__PROBLEM__: Rewrite the entries below with "GUI agent" replaced by "screen agent" wherever it occurs, leaving everything else as is.

__EXERCISE MATERIALS__:
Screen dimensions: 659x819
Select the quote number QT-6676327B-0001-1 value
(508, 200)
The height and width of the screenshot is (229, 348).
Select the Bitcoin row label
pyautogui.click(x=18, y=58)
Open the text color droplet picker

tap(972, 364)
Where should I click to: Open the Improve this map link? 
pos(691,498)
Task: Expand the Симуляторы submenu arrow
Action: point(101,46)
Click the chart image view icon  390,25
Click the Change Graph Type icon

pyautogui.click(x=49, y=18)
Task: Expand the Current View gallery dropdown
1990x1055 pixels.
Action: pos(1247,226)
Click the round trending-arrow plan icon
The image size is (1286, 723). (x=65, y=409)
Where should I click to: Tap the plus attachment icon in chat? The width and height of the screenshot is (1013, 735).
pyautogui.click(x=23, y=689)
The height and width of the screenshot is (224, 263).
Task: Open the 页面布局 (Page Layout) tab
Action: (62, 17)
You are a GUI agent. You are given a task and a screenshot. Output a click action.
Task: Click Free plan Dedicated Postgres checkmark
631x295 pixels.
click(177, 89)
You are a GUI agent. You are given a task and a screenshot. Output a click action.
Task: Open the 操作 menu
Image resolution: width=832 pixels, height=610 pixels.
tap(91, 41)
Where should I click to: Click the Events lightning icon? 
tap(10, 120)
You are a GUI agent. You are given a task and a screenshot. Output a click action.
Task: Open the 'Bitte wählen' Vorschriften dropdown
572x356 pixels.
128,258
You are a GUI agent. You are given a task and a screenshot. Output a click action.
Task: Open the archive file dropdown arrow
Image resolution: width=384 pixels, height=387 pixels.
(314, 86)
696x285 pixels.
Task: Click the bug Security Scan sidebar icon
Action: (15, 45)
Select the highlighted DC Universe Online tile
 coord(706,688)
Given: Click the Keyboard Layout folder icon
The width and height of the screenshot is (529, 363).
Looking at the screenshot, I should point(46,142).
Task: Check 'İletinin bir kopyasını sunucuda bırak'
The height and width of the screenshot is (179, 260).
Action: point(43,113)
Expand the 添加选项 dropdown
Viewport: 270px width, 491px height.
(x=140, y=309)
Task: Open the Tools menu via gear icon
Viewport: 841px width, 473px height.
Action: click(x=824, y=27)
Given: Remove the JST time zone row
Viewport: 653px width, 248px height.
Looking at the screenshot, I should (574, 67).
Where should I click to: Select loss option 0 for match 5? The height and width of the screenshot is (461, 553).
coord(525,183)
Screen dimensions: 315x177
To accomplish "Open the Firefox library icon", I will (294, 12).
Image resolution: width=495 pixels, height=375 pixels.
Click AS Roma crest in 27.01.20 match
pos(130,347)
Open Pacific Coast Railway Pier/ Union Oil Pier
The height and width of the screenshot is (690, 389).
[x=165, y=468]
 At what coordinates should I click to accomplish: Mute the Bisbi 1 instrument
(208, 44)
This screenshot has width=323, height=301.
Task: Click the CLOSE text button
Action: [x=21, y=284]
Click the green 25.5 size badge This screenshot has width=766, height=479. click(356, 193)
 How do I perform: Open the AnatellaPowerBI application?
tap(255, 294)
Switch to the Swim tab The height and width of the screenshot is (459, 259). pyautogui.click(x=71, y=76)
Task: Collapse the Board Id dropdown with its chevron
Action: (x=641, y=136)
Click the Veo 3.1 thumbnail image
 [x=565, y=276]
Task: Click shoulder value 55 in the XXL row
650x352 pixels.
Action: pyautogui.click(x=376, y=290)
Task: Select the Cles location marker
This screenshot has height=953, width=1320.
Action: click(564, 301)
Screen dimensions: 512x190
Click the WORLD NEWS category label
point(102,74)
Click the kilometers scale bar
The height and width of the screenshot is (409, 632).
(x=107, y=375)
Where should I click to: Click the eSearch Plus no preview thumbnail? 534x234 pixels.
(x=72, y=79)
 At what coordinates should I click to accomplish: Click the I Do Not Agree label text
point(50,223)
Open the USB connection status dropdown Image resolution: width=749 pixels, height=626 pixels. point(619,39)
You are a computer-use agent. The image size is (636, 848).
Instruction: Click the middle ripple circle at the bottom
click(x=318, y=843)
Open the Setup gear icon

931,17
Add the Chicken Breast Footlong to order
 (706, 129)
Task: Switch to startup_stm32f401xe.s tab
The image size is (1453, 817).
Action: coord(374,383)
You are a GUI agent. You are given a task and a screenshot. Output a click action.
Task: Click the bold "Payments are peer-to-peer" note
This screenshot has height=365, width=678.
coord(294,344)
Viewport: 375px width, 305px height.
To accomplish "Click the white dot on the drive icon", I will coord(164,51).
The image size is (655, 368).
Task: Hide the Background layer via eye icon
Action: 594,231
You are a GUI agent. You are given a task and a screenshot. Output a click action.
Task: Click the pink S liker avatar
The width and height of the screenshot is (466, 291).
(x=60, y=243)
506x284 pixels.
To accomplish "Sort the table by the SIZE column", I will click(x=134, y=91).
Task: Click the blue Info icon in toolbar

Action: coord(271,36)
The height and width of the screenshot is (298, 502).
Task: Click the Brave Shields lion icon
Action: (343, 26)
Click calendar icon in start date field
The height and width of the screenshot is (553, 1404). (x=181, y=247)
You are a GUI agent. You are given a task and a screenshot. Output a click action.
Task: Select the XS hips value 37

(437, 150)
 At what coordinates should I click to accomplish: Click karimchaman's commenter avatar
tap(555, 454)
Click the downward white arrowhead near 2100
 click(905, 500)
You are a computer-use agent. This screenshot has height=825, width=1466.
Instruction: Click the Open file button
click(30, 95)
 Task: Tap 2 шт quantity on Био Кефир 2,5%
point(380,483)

__RESULT OF THE TASK__:
Screen dimensions: 659x819
Select the quote number QT-6676327B-0001-1 value
(508, 200)
The height and width of the screenshot is (229, 348).
Select the Bitcoin row label
pyautogui.click(x=18, y=58)
Open the text color droplet picker

tap(972, 364)
Where should I click to: Open the Improve this map link? 
pos(691,498)
Task: Expand the Симуляторы submenu arrow
Action: point(101,46)
Click the chart image view icon  390,25
Click the Change Graph Type icon

pyautogui.click(x=49, y=18)
Task: Expand the Current View gallery dropdown
1990x1055 pixels.
Action: pos(1247,226)
Click the round trending-arrow plan icon
The image size is (1286, 723). (x=65, y=409)
Where should I click to: Tap the plus attachment icon in chat? The width and height of the screenshot is (1013, 735).
pyautogui.click(x=23, y=689)
The height and width of the screenshot is (224, 263).
Task: Open the 页面布局 (Page Layout) tab
Action: (62, 17)
You are a screen agent. You are given a task and a screenshot. Output a click action.
Task: Click Free plan Dedicated Postgres checkmark
631x295 pixels.
click(177, 89)
You are a screen agent. You are given a task and a screenshot. Output a click action.
Task: Open the 操作 menu
Image resolution: width=832 pixels, height=610 pixels.
tap(91, 41)
Where should I click to: Click the Events lightning icon? 
tap(10, 120)
You are a screen agent. You are given a task and a screenshot. Output a click action.
Task: Open the 'Bitte wählen' Vorschriften dropdown
572x356 pixels.
128,258
You are a screen agent. You are given a task and a screenshot. Output a click action.
Task: Open the archive file dropdown arrow
Image resolution: width=384 pixels, height=387 pixels.
(314, 86)
696x285 pixels.
Task: Click the bug Security Scan sidebar icon
Action: (15, 45)
Select the highlighted DC Universe Online tile
 coord(706,688)
Given: Click the Keyboard Layout folder icon
The width and height of the screenshot is (529, 363).
Looking at the screenshot, I should point(46,142).
Task: Check 'İletinin bir kopyasını sunucuda bırak'
The height and width of the screenshot is (179, 260).
Action: point(43,113)
Expand the 添加选项 dropdown
Viewport: 270px width, 491px height.
(x=140, y=309)
Task: Open the Tools menu via gear icon
Viewport: 841px width, 473px height.
Action: click(x=824, y=27)
Given: Remove the JST time zone row
Viewport: 653px width, 248px height.
Looking at the screenshot, I should (574, 67).
Where should I click to: Select loss option 0 for match 5? The height and width of the screenshot is (461, 553).
coord(525,183)
Screen dimensions: 315x177
To accomplish "Open the Firefox library icon", I will (294, 12).
Image resolution: width=495 pixels, height=375 pixels.
Click AS Roma crest in 27.01.20 match
pos(130,347)
Open Pacific Coast Railway Pier/ Union Oil Pier
The height and width of the screenshot is (690, 389).
[x=165, y=468]
 At what coordinates should I click to accomplish: Mute the Bisbi 1 instrument
(208, 44)
This screenshot has width=323, height=301.
Task: Click the CLOSE text button
Action: [x=21, y=284]
Click the green 25.5 size badge This screenshot has width=766, height=479. click(356, 193)
 How do I perform: Open the AnatellaPowerBI application?
tap(255, 294)
Switch to the Swim tab The height and width of the screenshot is (459, 259). pyautogui.click(x=71, y=76)
Task: Collapse the Board Id dropdown with its chevron
Action: (x=641, y=136)
Click the Veo 3.1 thumbnail image
 [x=565, y=276]
Task: Click shoulder value 55 in the XXL row
650x352 pixels.
Action: pyautogui.click(x=376, y=290)
Task: Select the Cles location marker
This screenshot has height=953, width=1320.
Action: click(564, 301)
Screen dimensions: 512x190
Click the WORLD NEWS category label
point(102,74)
Click the kilometers scale bar
The height and width of the screenshot is (409, 632).
(x=107, y=375)
Where should I click to: Click the eSearch Plus no preview thumbnail? 534x234 pixels.
(x=72, y=79)
 At what coordinates should I click to accomplish: Click the I Do Not Agree label text
point(50,223)
Open the USB connection status dropdown Image resolution: width=749 pixels, height=626 pixels. point(619,39)
You are a computer-use agent. The image size is (636, 848).
Instruction: Click the middle ripple circle at the bottom
click(x=318, y=843)
Open the Setup gear icon

931,17
Add the Chicken Breast Footlong to order
 (706, 129)
Task: Switch to startup_stm32f401xe.s tab
The image size is (1453, 817).
Action: coord(374,383)
You are a screen agent. You are given a task and a screenshot. Output a click action.
Task: Click the bold "Payments are peer-to-peer" note
This screenshot has height=365, width=678.
coord(294,344)
Viewport: 375px width, 305px height.
To accomplish "Click the white dot on the drive icon", I will coord(164,51).
The image size is (655, 368).
Task: Hide the Background layer via eye icon
Action: 594,231
You are a screen agent. You are given a task and a screenshot. Output a click action.
Task: Click the pink S liker avatar
The width and height of the screenshot is (466, 291).
(x=60, y=243)
506x284 pixels.
To accomplish "Sort the table by the SIZE column", I will click(x=134, y=91).
Task: Click the blue Info icon in toolbar

Action: coord(271,36)
The height and width of the screenshot is (298, 502).
Task: Click the Brave Shields lion icon
Action: (343, 26)
Click calendar icon in start date field
The height and width of the screenshot is (553, 1404). (x=181, y=247)
You are a screen agent. You are given a task and a screenshot. Output a click action.
Task: Select the XS hips value 37

(437, 150)
 At what coordinates should I click to accomplish: Click karimchaman's commenter avatar
tap(555, 454)
Click the downward white arrowhead near 2100
 click(905, 500)
You are a computer-use agent. This screenshot has height=825, width=1466.
Instruction: Click the Open file button
click(30, 95)
 Task: Tap 2 шт quantity on Био Кефир 2,5%
point(380,483)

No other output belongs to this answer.